I’m not a wildlife photographer.
I follow photographers like Laurent Baheux and Richard Bernabe on Twitter. They are wildlife photographers; Bernabe is regularly flying to Iceland or the Antarctic to capture animals all over the world, while Baheux champions conservation of animals in their own habitat with his heart-rending black and white photographs of animal families, especially big cats (my favourite).
I’m not a wildlife photographer. I take photos at the zoo here in Melbourne, far away from the wilds of the natural habitats of the animals I photograph. But it’s become something of a lifeline for me over the past couple of years, and especially the last month or so where I have been twice already.

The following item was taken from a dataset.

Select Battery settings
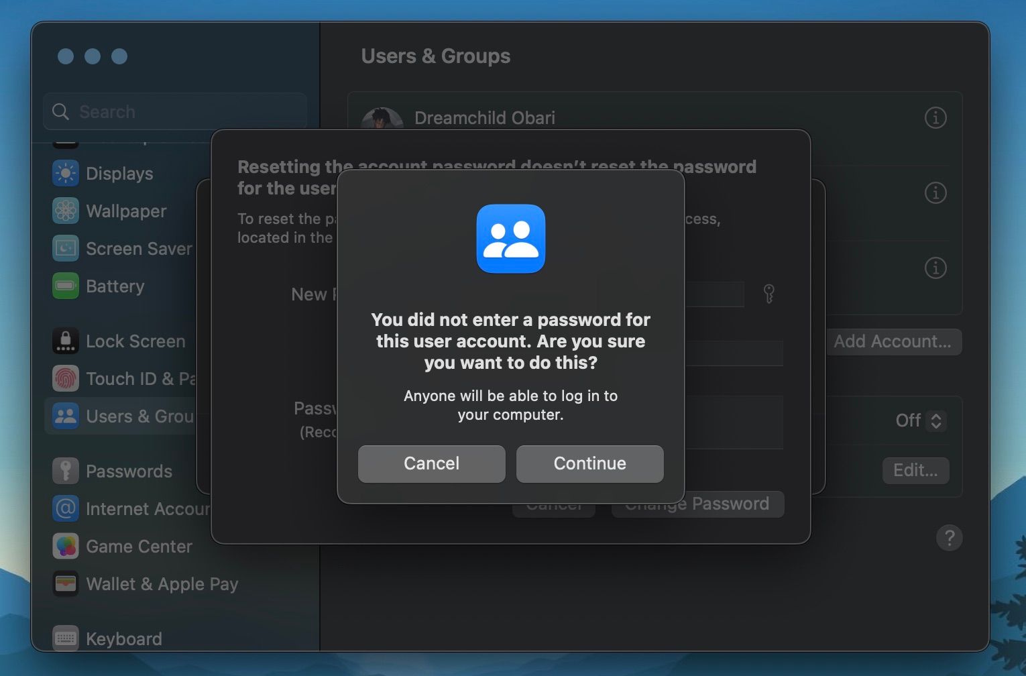Image resolution: width=1026 pixels, height=676 pixels. [x=115, y=286]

Each of the photography styles are very different, and oftentimes you will hear photography experts tell you that it’s better to hone your skill set into one particular direction; portrait, landscape, wildlife, weddings, infants, concerts, sports, etc. This is true, and at my heart I think I will always want to be good at portraiture. I think it’s what I most want to do. But at its core I believe that when you’re doing any kind of photography you’re calling upon the same fundamental skills; your base technical skill, intuition, practice, luck, and empathy. I strongly believe that empathy is what will set you apart as a photographer. You want to evoke feeling from your photographs, and how can you do that unless you know how to feel?
I like the fact that I can use those fundamental skills in an environment wholly different to the one I was used to. In a con situation, my mind is buzzing the whole time. There is no quiet, it’s all noise. When I’m doing a portrait, I sort of go into a trance where I couldn’t tell you a lot of what happened if you asked me afterwards. I’m usually overcome with nerves and focusing on all the things I need to remember.

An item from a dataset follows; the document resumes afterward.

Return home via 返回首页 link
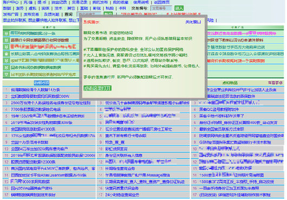Viewport: 287px width, 200px height. pos(161,2)
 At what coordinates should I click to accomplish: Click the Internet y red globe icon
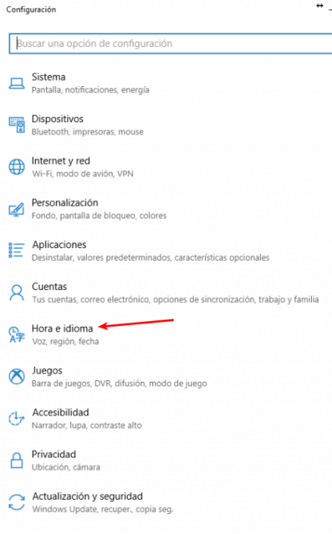17,167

But when I’m taking photos of animals, it is wholly external to me. I bring what I need to, but I am completely at the mercy of a subject I can’t direct. I can’t explain what I want. I can’t even really anticipate in the same way I sort of became able to with conventions; if you did it long enough, you could begin to tell when you would need to pay attention and when you would need to make a move. I’m going to watch this guest answer this question, because it is a moving subject and their facial expression will react in a way that shows they’re touched. This is where the music builds, so someone will likely be moved by the music and throw their head in abandon. It became like a dance I knew the steps to. But this … this is like waltzing with a partner who is breakdancing. I just have to be patient and let go.
And it’s so quiet, which is something I crave.
I acknowledge that photography at a zoo is a very sterilised version of taking photographs of animals. Going on safari and photographing wild animals would be different again, in a myriad of ways. But for awhile at least, this is my only option. I can try to frame and compose in such a way to focus on the animals themselves and not the enclosures, not the environment, but instead to try to make them and their behaviour and interactions the focal point of the photo. It’s taking small pieces of a puzzle and fashioning it into something in my control.
Given everything that happened last year, I’m just grateful that I have something that is driving me to take photos and driving me to improve. I was scared that I had lost something last year, but I feel as though I’ve taken it back.